Cloning and Expression in Saccharomyces cerevisiae of Polygalacturonase 1 from Aspergillus. kawachii

ORTIZ, G. E.;; ROJAS, N. L; CAVALITTO, S.F.; GHIRINGHELLI, P. D

Mar Del Plata, Buenos Aires

Congreso; 43ra Reunión de la Sociedad Argentina de Investigacion en Bioquímica y Biología Molecular (XLIII SAIB).; 2007

SAIB

Polygalacturonase enzymes (Pg, E.C. 3.2.1.15.) catalyze the hydrolysis of pectin and/or pectic acid. Among the pectin hydrolyzing enzymes (endo) polygalacturonases are probably the most important biocatalysts. Low expression levels of wild type fungal enzymes require cloning and over expression of these enzymes for their industrial applications. The gene which encodes a polygalacturonase A (Pg1) from the filamentous fungus Aspergillus kawachii was amplified by PCR using specific primers for pg1 gene sequences and cloned (BamH1-EcoR1) into the pYES2 expression vector (INVITROGEN, Catalogue nº V825-20).
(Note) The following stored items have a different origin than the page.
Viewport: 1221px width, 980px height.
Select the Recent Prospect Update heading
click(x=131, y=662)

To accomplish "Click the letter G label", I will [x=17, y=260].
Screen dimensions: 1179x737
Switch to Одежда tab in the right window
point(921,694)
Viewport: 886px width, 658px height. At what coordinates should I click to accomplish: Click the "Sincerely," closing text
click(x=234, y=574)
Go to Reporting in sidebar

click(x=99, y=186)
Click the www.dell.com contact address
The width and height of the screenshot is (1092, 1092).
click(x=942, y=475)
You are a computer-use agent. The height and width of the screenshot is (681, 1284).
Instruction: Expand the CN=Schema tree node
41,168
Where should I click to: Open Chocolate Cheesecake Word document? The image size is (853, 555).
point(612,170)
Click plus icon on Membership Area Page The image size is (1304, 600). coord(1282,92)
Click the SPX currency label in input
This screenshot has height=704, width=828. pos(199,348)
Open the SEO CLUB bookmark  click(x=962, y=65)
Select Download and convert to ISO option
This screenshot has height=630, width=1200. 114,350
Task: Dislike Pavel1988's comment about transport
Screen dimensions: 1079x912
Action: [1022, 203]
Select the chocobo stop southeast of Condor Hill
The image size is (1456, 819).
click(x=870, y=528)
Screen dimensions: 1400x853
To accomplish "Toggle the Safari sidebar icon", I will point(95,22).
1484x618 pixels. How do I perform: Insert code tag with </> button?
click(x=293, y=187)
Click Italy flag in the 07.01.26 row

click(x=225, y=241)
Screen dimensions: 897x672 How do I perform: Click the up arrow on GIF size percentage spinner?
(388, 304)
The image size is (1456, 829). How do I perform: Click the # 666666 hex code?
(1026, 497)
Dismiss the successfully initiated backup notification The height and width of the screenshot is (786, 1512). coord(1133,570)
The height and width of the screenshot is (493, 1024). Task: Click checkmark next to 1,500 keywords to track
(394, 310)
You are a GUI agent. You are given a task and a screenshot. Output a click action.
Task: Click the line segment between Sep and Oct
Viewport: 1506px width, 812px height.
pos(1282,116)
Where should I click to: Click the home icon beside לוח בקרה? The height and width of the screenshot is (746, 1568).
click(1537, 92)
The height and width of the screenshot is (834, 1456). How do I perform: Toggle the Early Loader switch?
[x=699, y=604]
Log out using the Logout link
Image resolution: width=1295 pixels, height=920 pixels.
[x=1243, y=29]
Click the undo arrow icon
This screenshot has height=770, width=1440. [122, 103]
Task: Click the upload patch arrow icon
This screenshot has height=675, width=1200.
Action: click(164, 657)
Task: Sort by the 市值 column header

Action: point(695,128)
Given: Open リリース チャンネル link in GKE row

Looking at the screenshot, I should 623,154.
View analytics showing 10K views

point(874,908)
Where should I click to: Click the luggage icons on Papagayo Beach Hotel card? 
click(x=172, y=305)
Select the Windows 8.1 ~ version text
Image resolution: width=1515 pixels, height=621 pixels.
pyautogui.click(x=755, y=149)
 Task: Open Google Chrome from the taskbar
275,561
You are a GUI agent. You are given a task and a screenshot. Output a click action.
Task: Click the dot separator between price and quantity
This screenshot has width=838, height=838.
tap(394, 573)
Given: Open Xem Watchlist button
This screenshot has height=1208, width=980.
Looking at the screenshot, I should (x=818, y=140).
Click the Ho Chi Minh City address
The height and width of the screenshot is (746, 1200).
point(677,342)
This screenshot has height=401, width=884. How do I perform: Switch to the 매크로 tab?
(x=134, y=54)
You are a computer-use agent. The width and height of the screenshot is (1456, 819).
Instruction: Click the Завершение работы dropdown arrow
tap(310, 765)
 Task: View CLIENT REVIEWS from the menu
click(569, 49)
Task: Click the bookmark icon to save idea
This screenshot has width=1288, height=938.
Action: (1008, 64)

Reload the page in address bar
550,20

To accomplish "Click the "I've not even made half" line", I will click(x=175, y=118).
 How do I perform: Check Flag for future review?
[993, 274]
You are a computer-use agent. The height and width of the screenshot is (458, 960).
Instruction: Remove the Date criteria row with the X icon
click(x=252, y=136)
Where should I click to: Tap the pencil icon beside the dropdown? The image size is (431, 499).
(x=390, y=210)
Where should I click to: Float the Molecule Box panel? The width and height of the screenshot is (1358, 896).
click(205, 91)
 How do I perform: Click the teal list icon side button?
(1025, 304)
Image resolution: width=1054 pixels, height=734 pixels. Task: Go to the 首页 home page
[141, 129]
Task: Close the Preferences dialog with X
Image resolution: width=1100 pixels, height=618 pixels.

E. coli TOP10F´ cells were then transformed. About 56 bacterial clones were tested by colony PCR using specific primers for pg1 gene sequences, obtaining 14 positive clones (named G1-G14). Two positive clones (G11 and G12) showed correct open reading frame by partially 5´ end sequencing. The pYES2 vector containing the pg1 gene was obtained from these clones and were transformed into Saccharomyces cerevisiae INVSc1. Transformed yeast clones were analyzed in terms of Pg1 expression of the protein, showing an active PG1 expressed by using INVSc1 as the host after 24 hours galactose induction. The recombinant protein expressed in these S. cerevisiae clones was identified as a Pg1 by hydrolysis of polygalacturonic acid measured as an increment in reducing ends.